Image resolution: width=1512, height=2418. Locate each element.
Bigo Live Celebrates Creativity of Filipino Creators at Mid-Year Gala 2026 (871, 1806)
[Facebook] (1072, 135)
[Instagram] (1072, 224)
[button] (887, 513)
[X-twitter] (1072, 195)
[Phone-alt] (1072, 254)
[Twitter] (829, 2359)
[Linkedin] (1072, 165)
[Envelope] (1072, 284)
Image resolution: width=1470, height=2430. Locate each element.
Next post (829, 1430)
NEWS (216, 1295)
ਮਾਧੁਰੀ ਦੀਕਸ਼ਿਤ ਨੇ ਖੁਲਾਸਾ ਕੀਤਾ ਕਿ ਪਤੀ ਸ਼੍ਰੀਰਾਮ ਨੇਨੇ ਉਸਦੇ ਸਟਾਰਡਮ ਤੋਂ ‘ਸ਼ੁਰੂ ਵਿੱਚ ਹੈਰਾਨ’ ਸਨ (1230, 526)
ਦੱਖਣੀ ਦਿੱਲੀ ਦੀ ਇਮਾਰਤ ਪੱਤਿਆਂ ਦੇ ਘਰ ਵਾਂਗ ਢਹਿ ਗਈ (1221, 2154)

* * *

Directions for this task: Write down every record shown above precisely.

Result:
Image resolution: width=1512, height=2418. Locate each element.
Bigo Live Celebrates Creativity of Filipino Creators at Mid-Year Gala 2026 (871, 1806)
[Facebook] (1072, 135)
[Instagram] (1072, 224)
[button] (887, 513)
[X-twitter] (1072, 195)
[Phone-alt] (1072, 254)
[Twitter] (829, 2359)
[Linkedin] (1072, 165)
[Envelope] (1072, 284)
Image resolution: width=1470, height=2430. Locate each element.
Next post (829, 1430)
NEWS (216, 1295)
ਮਾਧੁਰੀ ਦੀਕਸ਼ਿਤ ਨੇ ਖੁਲਾਸਾ ਕੀਤਾ ਕਿ ਪਤੀ ਸ਼੍ਰੀਰਾਮ ਨੇਨੇ ਉਸਦੇ ਸਟਾਰਡਮ ਤੋਂ ‘ਸ਼ੁਰੂ ਵਿੱਚ ਹੈਰਾਨ’ ਸਨ (1230, 526)
ਦੱਖਣੀ ਦਿੱਲੀ ਦੀ ਇਮਾਰਤ ਪੱਤਿਆਂ ਦੇ ਘਰ ਵਾਂਗ ਢਹਿ ਗਈ (1221, 2154)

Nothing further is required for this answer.